-- YOUR GOAL --
Exact copies of the lines from the line containing "政盛 隔离墩钢模具 50公分*50公分*15公分 拆卸快捷 可定制 高速工程 (92, 2444)" through the last line of the entries below are the whole answer.
BEGIN EXTRACTED ENTRIES
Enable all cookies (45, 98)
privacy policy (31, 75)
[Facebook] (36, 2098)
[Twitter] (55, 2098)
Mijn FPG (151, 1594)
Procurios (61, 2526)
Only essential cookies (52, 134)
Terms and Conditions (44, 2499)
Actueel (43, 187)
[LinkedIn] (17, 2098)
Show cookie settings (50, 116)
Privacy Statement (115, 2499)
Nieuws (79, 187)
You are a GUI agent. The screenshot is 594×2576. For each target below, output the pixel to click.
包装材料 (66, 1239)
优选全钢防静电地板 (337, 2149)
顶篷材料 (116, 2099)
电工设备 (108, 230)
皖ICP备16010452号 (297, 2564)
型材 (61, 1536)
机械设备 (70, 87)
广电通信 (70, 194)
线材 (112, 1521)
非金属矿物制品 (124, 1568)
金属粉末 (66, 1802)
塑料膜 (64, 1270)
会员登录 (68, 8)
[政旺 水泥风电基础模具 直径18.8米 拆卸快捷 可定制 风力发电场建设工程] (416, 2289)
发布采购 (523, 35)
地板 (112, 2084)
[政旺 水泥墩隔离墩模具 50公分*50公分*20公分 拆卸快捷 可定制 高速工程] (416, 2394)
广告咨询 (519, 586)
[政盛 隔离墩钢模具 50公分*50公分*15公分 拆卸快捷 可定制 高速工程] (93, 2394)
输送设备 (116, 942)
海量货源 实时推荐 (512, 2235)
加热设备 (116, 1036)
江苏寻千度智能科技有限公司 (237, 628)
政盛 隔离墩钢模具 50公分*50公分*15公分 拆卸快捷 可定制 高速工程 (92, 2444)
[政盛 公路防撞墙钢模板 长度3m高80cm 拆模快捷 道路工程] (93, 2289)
END EXTRACTED ENTRIES
-- SOLUTION BELOW --
政盛 隔离墩钢模具 50公分*50公分*15公分 拆卸快捷 可定制 高速工程 (92, 2444)
[政盛 公路防撞墙钢模板 长度3m高80cm 拆模快捷 道路工程] (93, 2289)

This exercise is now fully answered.